━━━ Listed records ━━━
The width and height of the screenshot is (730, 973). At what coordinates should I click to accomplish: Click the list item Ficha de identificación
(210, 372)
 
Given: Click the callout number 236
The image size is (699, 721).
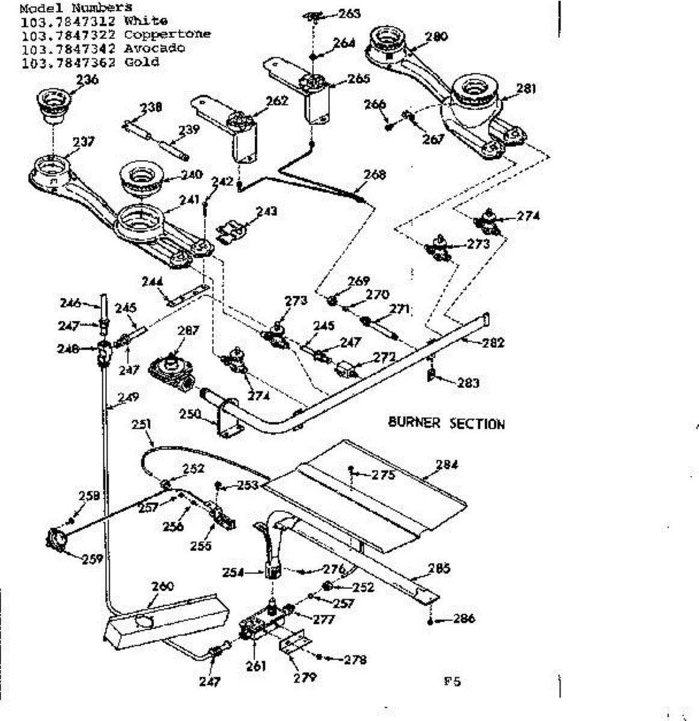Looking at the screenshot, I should click(x=88, y=80).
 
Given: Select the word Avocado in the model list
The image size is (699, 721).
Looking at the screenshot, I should click(x=155, y=48).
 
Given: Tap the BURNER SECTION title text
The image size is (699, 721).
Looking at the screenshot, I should click(x=446, y=423).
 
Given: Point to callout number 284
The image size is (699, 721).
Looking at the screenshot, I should click(x=447, y=464).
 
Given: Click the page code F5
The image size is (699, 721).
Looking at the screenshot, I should click(x=452, y=681).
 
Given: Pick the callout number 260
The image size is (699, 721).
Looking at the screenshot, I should click(x=163, y=586).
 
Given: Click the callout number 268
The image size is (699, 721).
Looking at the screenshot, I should click(x=375, y=175).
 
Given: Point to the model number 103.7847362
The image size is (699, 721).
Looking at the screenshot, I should click(x=68, y=62).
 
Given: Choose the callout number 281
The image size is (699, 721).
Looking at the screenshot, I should click(x=526, y=88).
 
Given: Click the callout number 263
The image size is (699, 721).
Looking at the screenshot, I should click(x=350, y=14).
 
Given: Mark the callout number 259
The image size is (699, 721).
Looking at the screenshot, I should click(x=92, y=558).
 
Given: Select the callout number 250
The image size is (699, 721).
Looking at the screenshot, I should click(x=191, y=413).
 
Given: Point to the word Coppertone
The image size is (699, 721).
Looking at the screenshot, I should click(x=167, y=34).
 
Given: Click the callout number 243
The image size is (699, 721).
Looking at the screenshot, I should click(x=266, y=211).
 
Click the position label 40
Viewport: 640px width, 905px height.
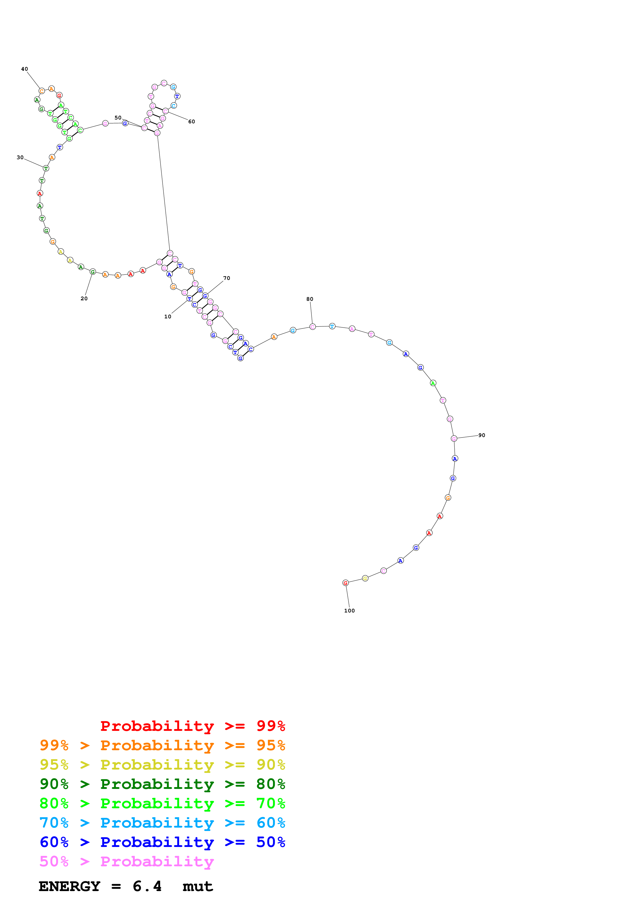pyautogui.click(x=25, y=69)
━━━
• _Exercise aim_:
Can you render the listing above as a JSON list of strings, one string per line and with blank lines dropped, covering the line with "Given: Click the callout number 236" through the line with "Looking at the screenshot, I should click(x=155, y=48).", both included? Leave the pictures out of the answer.

• _Correct answer_:
[
  "Given: Click the callout number 236",
  "The image size is (699, 721).",
  "Looking at the screenshot, I should click(x=88, y=80).",
  "Given: Select the word Avocado in the model list",
  "The image size is (699, 721).",
  "Looking at the screenshot, I should click(x=155, y=48)."
]